Erkenntnis des Endes
An jenem Abend, als die größte Hitzewelle des nördlich gelegenen Falun abflaute - am Abend des 16. Julis -, wurde die gesamte nördliche Region Faluns von Gewittern heimgesucht. Genau an jenem Abend fuhr Ich mit meinem Vater raus auf See. Die Schwedenflagge, die mein Vater 1981 auf das Schiff gehangen hatte, hing schlaff runter vom Segelmast, und wir sahen jetzt erst den Sturm, der auf uns zukam – nein noch viel schlimmer, es war kein Sturm es war ein Taifun, was aber noch viel erschreckender war als der Fakt, dass ein Taifun auf uns zukam, war, dass wir mitten im Nirgendwo waren, wo uns keiner weder erreichen noch retten konnte. Gerade als ich es geschafft habe alles, was in diesen 5 verstörenden Minuten passiert war, zu verarbeiten, schlug ein Blitz ein, 20 Knoten von uns entfernt. Der Blitz war riesig und dann wurde es mir schlagartig klar – ein Blitz kommt selten alleine -, eines der Dinge, die Mutter immer zu sagen meinte. Aber bevor ich überhaupt zu viel darüber nachdenken konnte, war es schon zu spät, und ein zweiter Blitz kam eingeschlagen, und das in unser heißgeliebtes Schiff, auf das Vater 13 Jahre lange hin gespart hatte.

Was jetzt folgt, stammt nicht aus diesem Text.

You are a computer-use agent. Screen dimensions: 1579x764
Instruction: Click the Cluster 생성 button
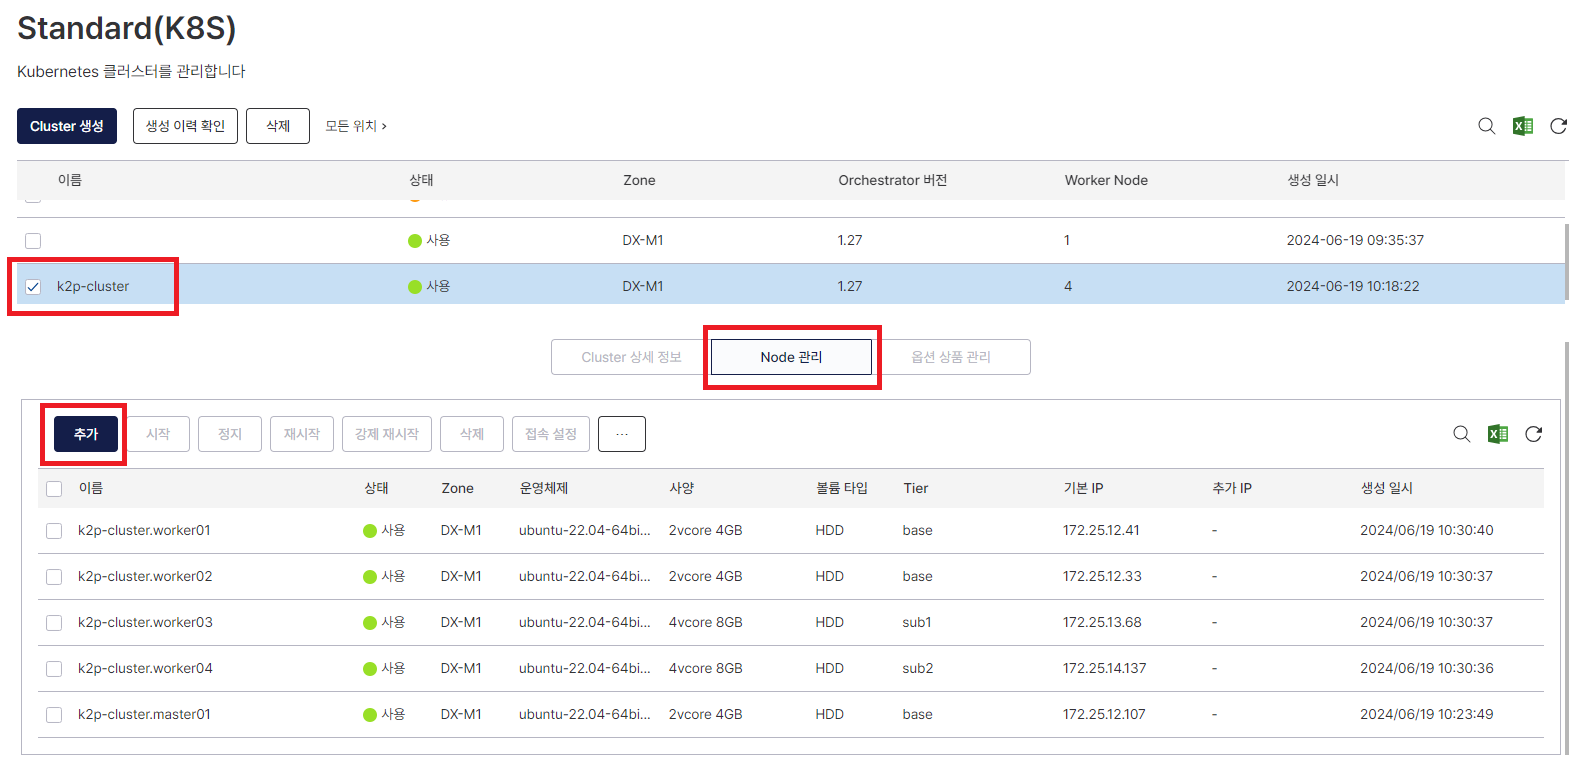[x=67, y=126]
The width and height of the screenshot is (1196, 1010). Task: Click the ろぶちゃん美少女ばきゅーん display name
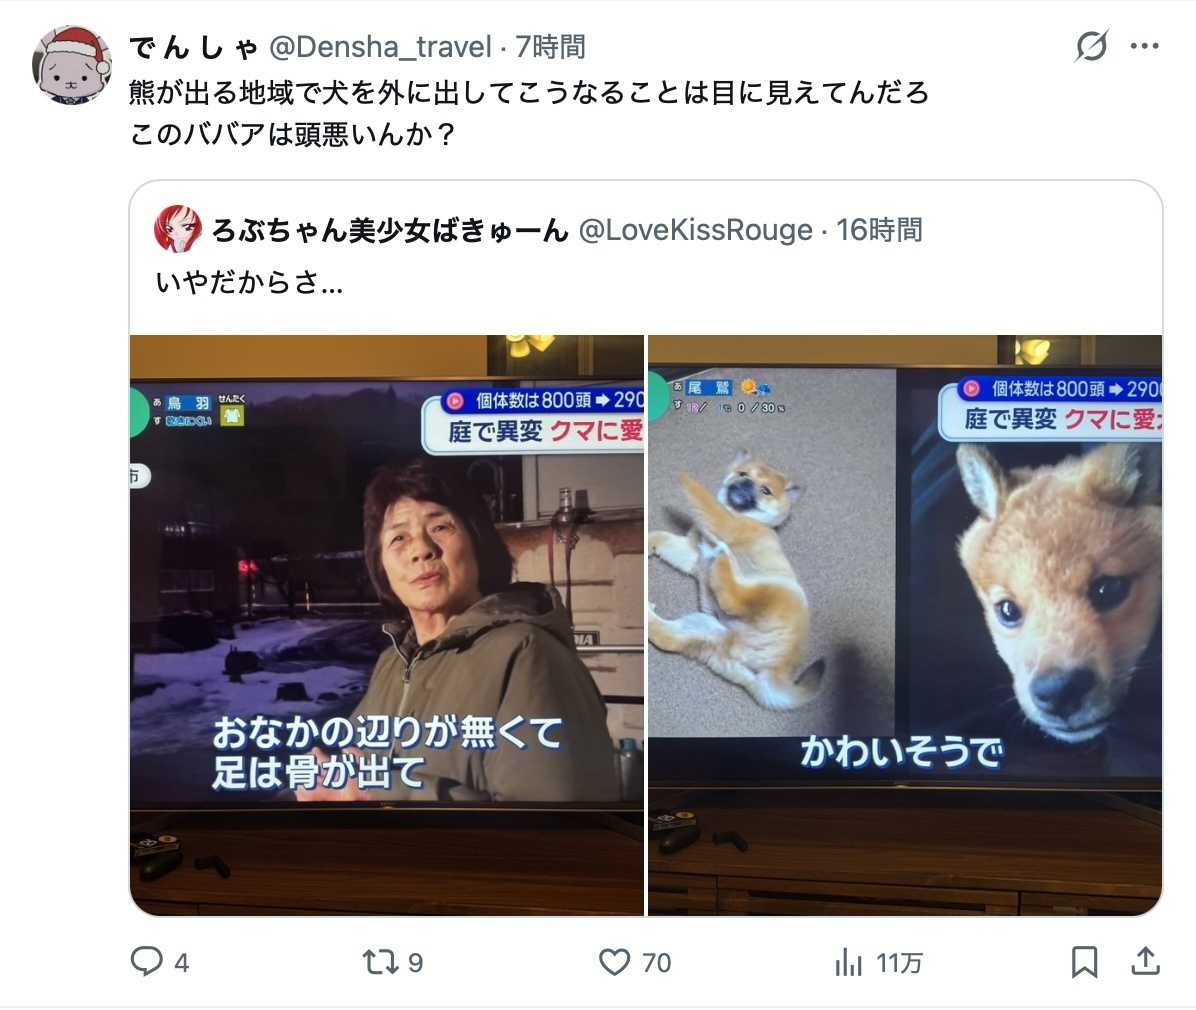[390, 230]
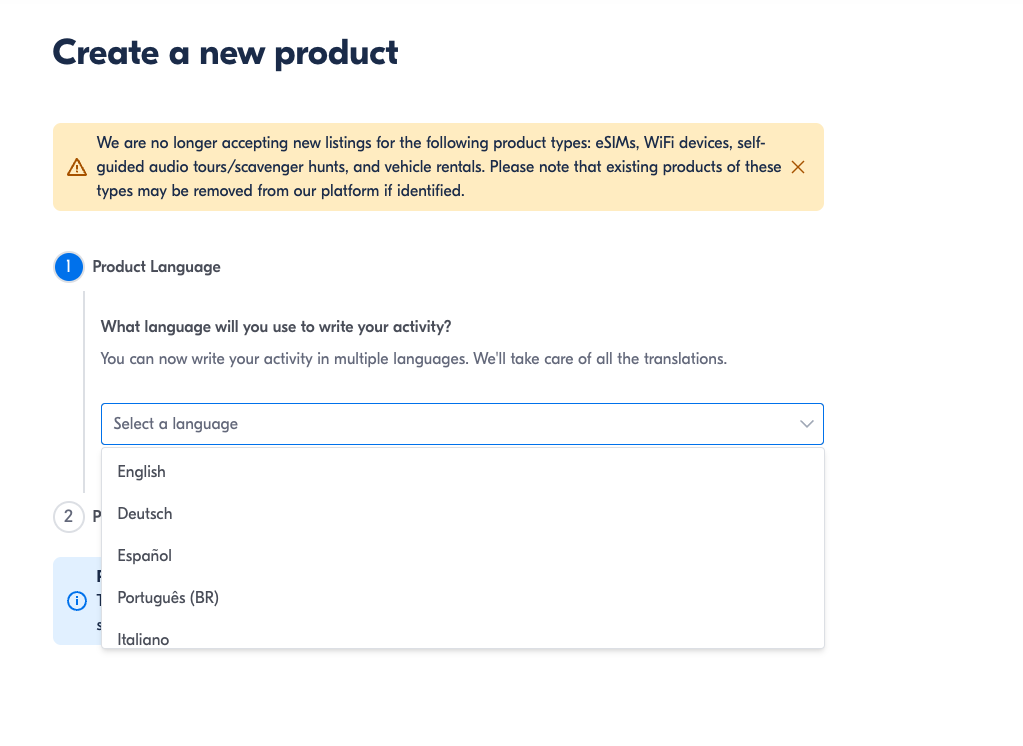
Task: Click the multiple languages translation description
Action: tap(414, 359)
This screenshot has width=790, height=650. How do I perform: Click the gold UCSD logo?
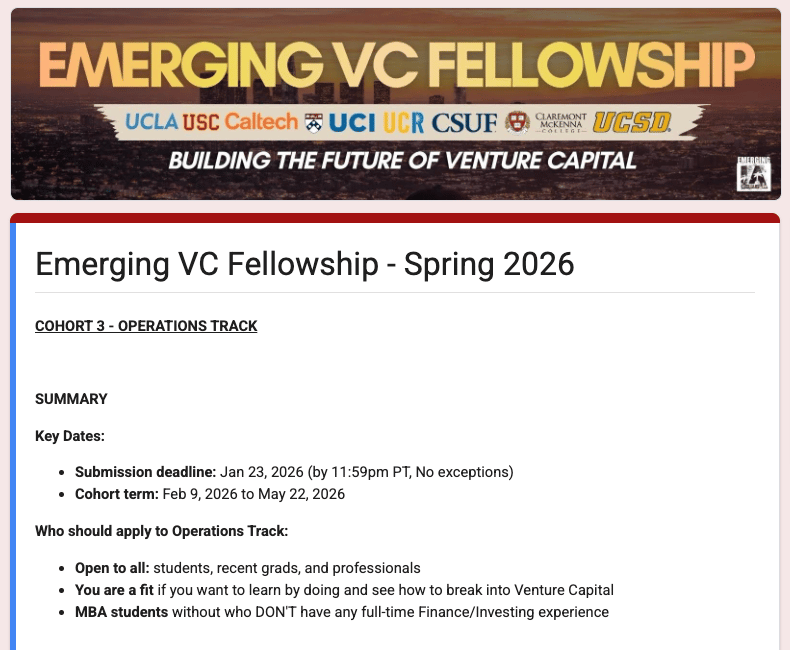632,122
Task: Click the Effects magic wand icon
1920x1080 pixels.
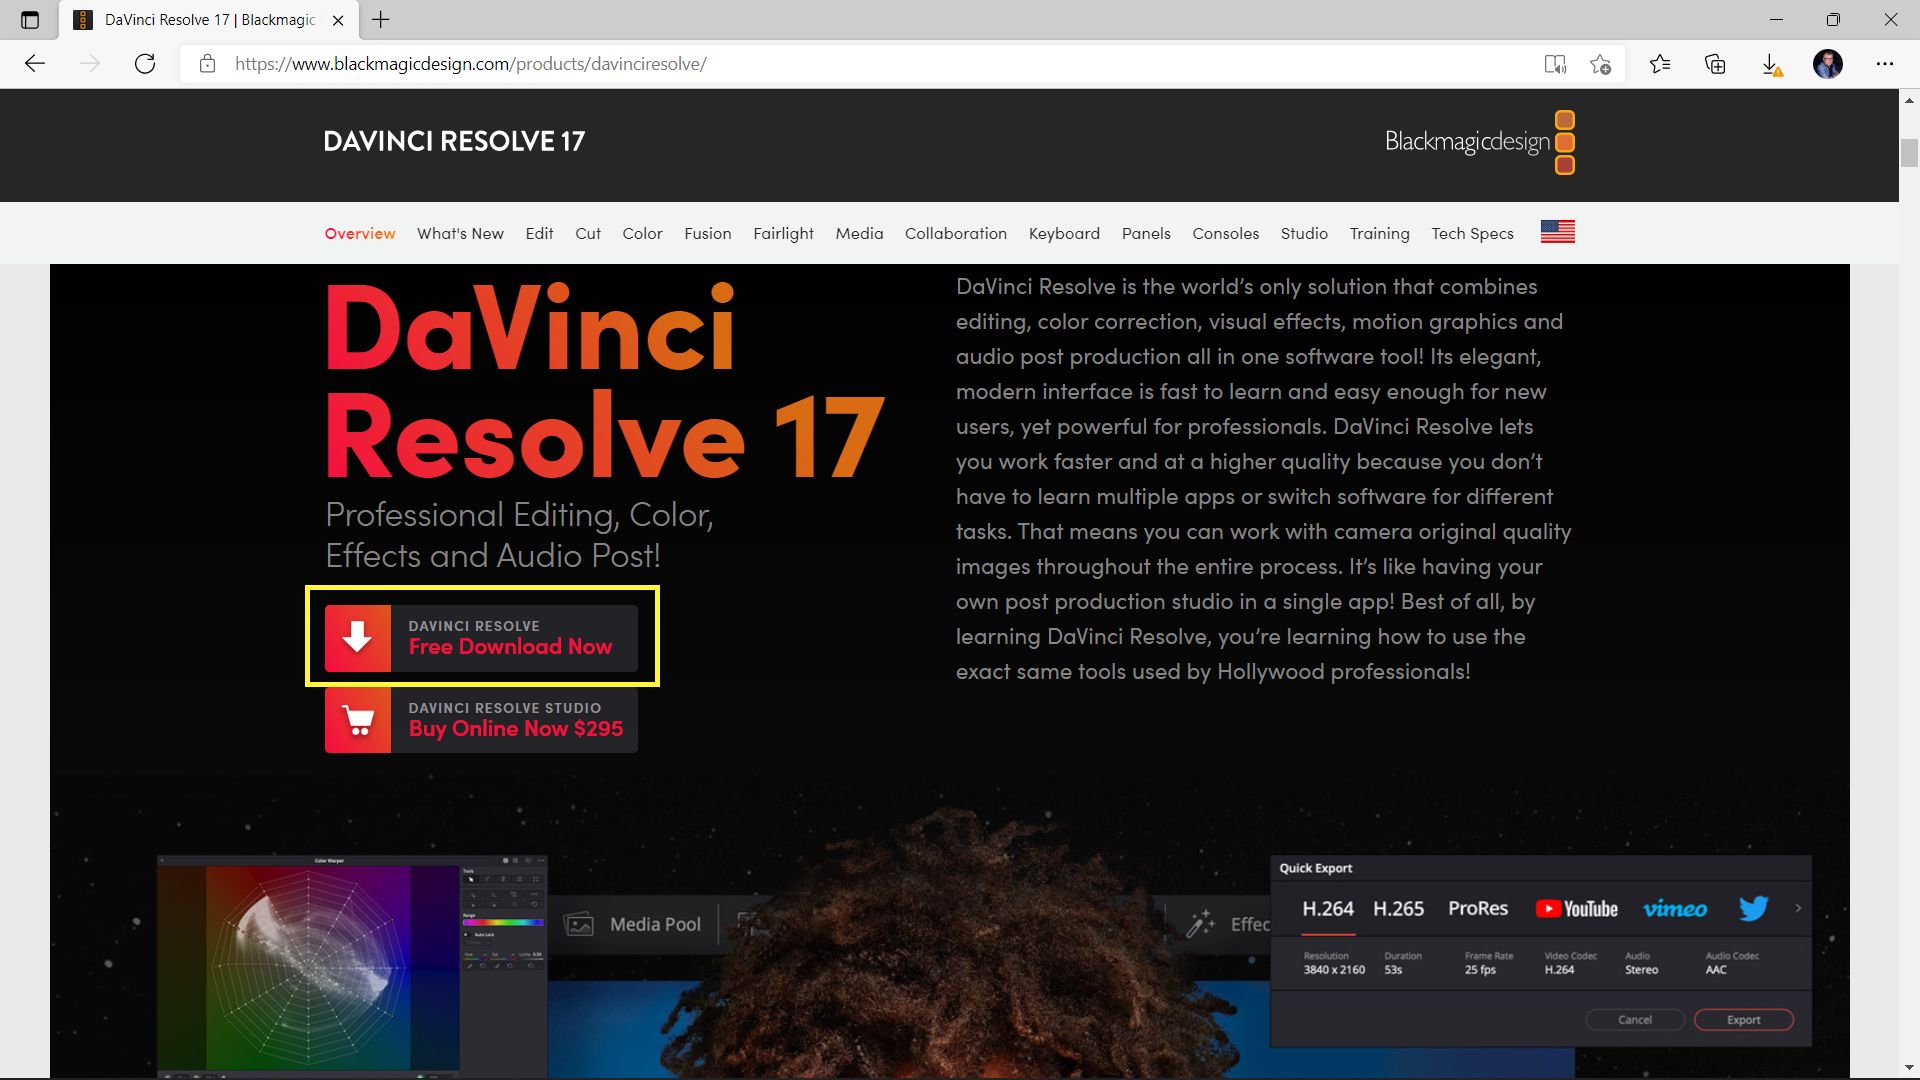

Das Wasser verschlang das Boot und die hohen Wellen kamen mit einer solchen Wucht, dass es mich immer und immer wieder gegen das noch übrig gebliebenen Schiffswrack gestoßen hat.
- ist das jetzt mein Ende?
In dem Moment musste ich nur an das Ende denken, aber war es das wirklich, gab es ein solches Ende überhaupt, denn wenn es ein Leben nach dem Tod gibt, dann müsste man das Ende dann als einen neuen Anfang bezeichnen.
Ich war so vertieft in meine eigene Interpretation des Endes, was dazu geführt hat, dass ich meinen Leichnam gesehen hatte, welcher im Meer schwamm, währenddessen sich meine Seele von meinem Körper voneinander verabschiedet hatte; zu meiner Überraschung wachte ich wieder in meinem Körper auf, aber dieses Mal war es mir dann doch ein bisschen zu unangenehm wieder aufzuwachen, denn das, was ich erlebt habe, war kein Traum, das war zu real, um einer zu sein.
Raus in die frische Luft wäre jetzt sicher keine schlechte Idee, doch in dem Moment, als ich den Zebrastreifen überqueren wollte, kam ein Lieferwagen auf mich zu. In der Fensterscheibe konnte ich ein Schild erkennen, worauf Randy geschrieben war, was vermutlich der Name des Fahrers war, der den Wagen nicht unter Kontrolle hatte, jedenfalls aber war es für mich schon zu spät auszuweichen, womit ich ein weiteres Mal starb, und trotzdem wachte ich wieder in meinem alten Körper auf.
Der Entschluss stand fest: Mir war es nicht gestattet ein Ende zu finden. Was ich mittlerweile verstanden habe, war, dass jeder Tag da ist, um so geliebt zu werden, sodass man Nichts bereut, was bedeutet: mein Leben, das ich zuvor gelebt habe, war von Angst definiert, am nächsten Morgen nicht aufzuwachen, was auch bedeutet: mein größter Fehler früher war es anzunehmen, dass es ein Ende gibt, denn ohne ein Ende zu leben heißt es sein Leben genießen zu können.